Saved data entries
============================================================

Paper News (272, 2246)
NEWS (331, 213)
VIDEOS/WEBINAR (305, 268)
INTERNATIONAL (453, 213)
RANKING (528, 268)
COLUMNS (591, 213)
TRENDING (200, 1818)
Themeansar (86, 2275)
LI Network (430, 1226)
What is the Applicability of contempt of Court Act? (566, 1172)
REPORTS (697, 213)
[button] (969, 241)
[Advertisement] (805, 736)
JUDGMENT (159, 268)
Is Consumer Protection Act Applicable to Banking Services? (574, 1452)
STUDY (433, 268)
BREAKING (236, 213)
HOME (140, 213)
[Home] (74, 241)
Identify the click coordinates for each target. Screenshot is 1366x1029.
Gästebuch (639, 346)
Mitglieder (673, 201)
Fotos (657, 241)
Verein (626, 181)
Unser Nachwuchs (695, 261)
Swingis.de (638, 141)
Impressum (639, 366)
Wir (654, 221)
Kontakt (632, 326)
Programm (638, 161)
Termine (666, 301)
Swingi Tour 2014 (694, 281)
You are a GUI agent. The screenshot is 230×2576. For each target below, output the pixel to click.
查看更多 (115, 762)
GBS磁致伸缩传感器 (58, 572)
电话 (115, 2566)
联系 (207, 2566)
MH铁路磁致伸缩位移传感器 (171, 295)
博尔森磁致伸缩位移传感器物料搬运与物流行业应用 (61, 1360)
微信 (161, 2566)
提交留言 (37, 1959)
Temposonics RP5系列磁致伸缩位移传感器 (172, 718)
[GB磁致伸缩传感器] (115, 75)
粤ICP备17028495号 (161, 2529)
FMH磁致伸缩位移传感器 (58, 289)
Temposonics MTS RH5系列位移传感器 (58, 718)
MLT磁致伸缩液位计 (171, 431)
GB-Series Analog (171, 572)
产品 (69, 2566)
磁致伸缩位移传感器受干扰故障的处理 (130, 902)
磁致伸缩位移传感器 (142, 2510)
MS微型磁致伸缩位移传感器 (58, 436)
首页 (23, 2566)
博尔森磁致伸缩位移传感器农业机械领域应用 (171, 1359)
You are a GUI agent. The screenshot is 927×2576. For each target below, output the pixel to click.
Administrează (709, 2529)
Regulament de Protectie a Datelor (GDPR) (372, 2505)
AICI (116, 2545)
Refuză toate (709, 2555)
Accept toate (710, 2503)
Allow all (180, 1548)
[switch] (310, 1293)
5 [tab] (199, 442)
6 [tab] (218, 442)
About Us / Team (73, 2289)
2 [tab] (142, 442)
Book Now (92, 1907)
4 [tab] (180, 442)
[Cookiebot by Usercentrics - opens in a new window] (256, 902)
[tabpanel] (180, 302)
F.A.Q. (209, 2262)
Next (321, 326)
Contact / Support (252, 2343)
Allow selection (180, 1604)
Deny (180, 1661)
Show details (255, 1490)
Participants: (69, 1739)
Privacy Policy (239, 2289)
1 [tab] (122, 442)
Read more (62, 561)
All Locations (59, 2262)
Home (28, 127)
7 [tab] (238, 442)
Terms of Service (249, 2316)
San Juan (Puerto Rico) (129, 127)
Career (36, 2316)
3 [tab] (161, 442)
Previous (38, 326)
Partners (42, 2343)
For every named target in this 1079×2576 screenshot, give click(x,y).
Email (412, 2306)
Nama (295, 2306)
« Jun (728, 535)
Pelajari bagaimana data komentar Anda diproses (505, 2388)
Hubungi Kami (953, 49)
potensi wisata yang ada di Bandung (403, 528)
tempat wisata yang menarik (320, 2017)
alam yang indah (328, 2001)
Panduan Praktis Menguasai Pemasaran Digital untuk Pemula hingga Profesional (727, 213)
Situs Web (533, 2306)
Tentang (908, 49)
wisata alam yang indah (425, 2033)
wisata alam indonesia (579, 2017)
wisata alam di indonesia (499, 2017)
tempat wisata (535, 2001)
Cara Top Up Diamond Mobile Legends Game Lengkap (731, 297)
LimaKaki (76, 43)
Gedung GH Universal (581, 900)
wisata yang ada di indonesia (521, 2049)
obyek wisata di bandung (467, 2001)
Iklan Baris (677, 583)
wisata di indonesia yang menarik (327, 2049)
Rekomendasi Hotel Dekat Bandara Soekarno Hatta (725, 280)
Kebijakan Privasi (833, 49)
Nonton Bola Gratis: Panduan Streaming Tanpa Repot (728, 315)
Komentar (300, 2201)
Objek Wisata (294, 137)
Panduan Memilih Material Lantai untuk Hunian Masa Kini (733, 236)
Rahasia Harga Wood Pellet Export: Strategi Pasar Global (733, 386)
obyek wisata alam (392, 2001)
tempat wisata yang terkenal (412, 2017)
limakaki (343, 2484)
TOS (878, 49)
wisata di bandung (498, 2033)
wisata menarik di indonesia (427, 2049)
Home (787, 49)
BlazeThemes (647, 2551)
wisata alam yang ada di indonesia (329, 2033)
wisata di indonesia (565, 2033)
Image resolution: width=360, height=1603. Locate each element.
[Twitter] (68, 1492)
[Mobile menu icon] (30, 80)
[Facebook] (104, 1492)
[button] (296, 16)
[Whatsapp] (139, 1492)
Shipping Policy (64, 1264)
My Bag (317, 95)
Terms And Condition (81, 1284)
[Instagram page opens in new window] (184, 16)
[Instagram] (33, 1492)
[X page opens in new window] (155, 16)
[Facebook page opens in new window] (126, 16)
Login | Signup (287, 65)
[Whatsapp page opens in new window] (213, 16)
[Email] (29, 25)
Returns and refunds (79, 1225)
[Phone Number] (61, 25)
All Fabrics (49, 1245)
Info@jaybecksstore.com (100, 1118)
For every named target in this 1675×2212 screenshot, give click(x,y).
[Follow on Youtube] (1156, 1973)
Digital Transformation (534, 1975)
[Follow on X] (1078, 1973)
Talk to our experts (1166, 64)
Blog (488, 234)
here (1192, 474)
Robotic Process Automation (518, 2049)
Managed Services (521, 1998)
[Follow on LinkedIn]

============================================================

=== TASK DIRECTIONS ===
Each entry needs to be copied out exactly.

=== RESULT OF THE EXERCISE ===
Paper News (272, 2246)
NEWS (331, 213)
VIDEOS/WEBINAR (305, 268)
INTERNATIONAL (453, 213)
RANKING (528, 268)
COLUMNS (591, 213)
TRENDING (200, 1818)
Themeansar (86, 2275)
LI Network (430, 1226)
What is the Applicability of contempt of Court Act? (566, 1172)
REPORTS (697, 213)
[button] (969, 241)
[Advertisement] (805, 736)
JUDGMENT (159, 268)
Is Consumer Protection Act Applicable to Banking Services? (574, 1452)
STUDY (433, 268)
BREAKING (236, 213)
HOME (140, 213)
[Home] (74, 241)
Identify the click coordinates for each target. Screenshot is 1366x1029.
Gästebuch (639, 346)
Mitglieder (673, 201)
Fotos (657, 241)
Verein (626, 181)
Unser Nachwuchs (695, 261)
Swingis.de (638, 141)
Impressum (639, 366)
Wir (654, 221)
Kontakt (632, 326)
Programm (638, 161)
Termine (666, 301)
Swingi Tour 2014 (694, 281)
You are a GUI agent. The screenshot is 230×2576. For each target below, output the pixel to click.
查看更多 (115, 762)
GBS磁致伸缩传感器 (58, 572)
电话 (115, 2566)
联系 (207, 2566)
MH铁路磁致伸缩位移传感器 (171, 295)
博尔森磁致伸缩位移传感器物料搬运与物流行业应用 (61, 1360)
微信 (161, 2566)
提交留言 (37, 1959)
Temposonics RP5系列磁致伸缩位移传感器 (172, 718)
[GB磁致伸缩传感器] (115, 75)
粤ICP备17028495号 (161, 2529)
FMH磁致伸缩位移传感器 (58, 289)
Temposonics MTS RH5系列位移传感器 (58, 718)
MLT磁致伸缩液位计 (171, 431)
GB-Series Analog (171, 572)
产品 (69, 2566)
磁致伸缩位移传感器受干扰故障的处理 (130, 902)
磁致伸缩位移传感器 (142, 2510)
MS微型磁致伸缩位移传感器 (58, 436)
首页 (23, 2566)
博尔森磁致伸缩位移传感器农业机械领域应用 (171, 1359)
You are a GUI agent. The screenshot is 927×2576. For each target below, output the pixel to click.
Administrează (709, 2529)
Regulament de Protectie a Datelor (GDPR) (372, 2505)
AICI (116, 2545)
Refuză toate (709, 2555)
Accept toate (710, 2503)
Allow all (180, 1548)
[switch] (310, 1293)
5 [tab] (199, 442)
6 [tab] (218, 442)
About Us / Team (73, 2289)
2 [tab] (142, 442)
Book Now (92, 1907)
4 [tab] (180, 442)
[Cookiebot by Usercentrics - opens in a new window] (256, 902)
[tabpanel] (180, 302)
F.A.Q. (209, 2262)
Next (321, 326)
Contact / Support (252, 2343)
Allow selection (180, 1604)
Deny (180, 1661)
Show details (255, 1490)
Participants: (69, 1739)
Privacy Policy (239, 2289)
1 [tab] (122, 442)
Read more (62, 561)
All Locations (59, 2262)
Home (28, 127)
7 [tab] (238, 442)
Terms of Service (249, 2316)
San Juan (Puerto Rico) (129, 127)
Career (36, 2316)
3 [tab] (161, 442)
Previous (38, 326)
Partners (42, 2343)
For every named target in this 1079×2576 screenshot, give click(x,y).
Email (412, 2306)
Nama (295, 2306)
« Jun (728, 535)
Pelajari bagaimana data komentar Anda diproses (505, 2388)
Hubungi Kami (953, 49)
potensi wisata yang ada di Bandung (403, 528)
tempat wisata yang menarik (320, 2017)
alam yang indah (328, 2001)
Panduan Praktis Menguasai Pemasaran Digital untuk Pemula hingga Profesional (727, 213)
Situs Web (533, 2306)
Tentang (908, 49)
wisata alam yang indah (425, 2033)
wisata alam indonesia (579, 2017)
wisata alam di indonesia (499, 2017)
tempat wisata (535, 2001)
Cara Top Up Diamond Mobile Legends Game Lengkap (731, 297)
LimaKaki (76, 43)
Gedung GH Universal (581, 900)
wisata yang ada di indonesia (521, 2049)
obyek wisata di bandung (467, 2001)
Iklan Baris (677, 583)
wisata di indonesia yang menarik (327, 2049)
Rekomendasi Hotel Dekat Bandara Soekarno Hatta (725, 280)
Kebijakan Privasi (833, 49)
Nonton Bola Gratis: Panduan Streaming Tanpa Repot (728, 315)
Komentar (300, 2201)
Objek Wisata (294, 137)
Panduan Memilih Material Lantai untuk Hunian Masa Kini (733, 236)
Rahasia Harga Wood Pellet Export: Strategi Pasar Global (733, 386)
obyek wisata alam (392, 2001)
tempat wisata yang terkenal (412, 2017)
limakaki (343, 2484)
TOS (878, 49)
wisata di bandung (498, 2033)
wisata menarik di indonesia (427, 2049)
Home (787, 49)
BlazeThemes (647, 2551)
wisata alam yang ada di indonesia (329, 2033)
wisata di indonesia (565, 2033)
Image resolution: width=360, height=1603. Locate each element.
[Twitter] (68, 1492)
[Mobile menu icon] (30, 80)
[Facebook] (104, 1492)
[button] (296, 16)
[Whatsapp] (139, 1492)
Shipping Policy (64, 1264)
My Bag (317, 95)
Terms And Condition (81, 1284)
[Instagram page opens in new window] (184, 16)
[Instagram] (33, 1492)
[X page opens in new window] (155, 16)
[Facebook page opens in new window] (126, 16)
Login | Signup (287, 65)
[Whatsapp page opens in new window] (213, 16)
[Email] (29, 25)
Returns and refunds (79, 1225)
[Phone Number] (61, 25)
All Fabrics (49, 1245)
Info@jaybecksstore.com (100, 1118)
For every named target in this 1675×2212 screenshot, give click(x,y).
[Follow on Youtube] (1156, 1973)
Digital Transformation (534, 1975)
[Follow on X] (1078, 1973)
Talk to our experts (1166, 64)
Blog (488, 234)
here (1192, 474)
Robotic Process Automation (518, 2049)
Managed Services (521, 1998)
[Follow on LinkedIn]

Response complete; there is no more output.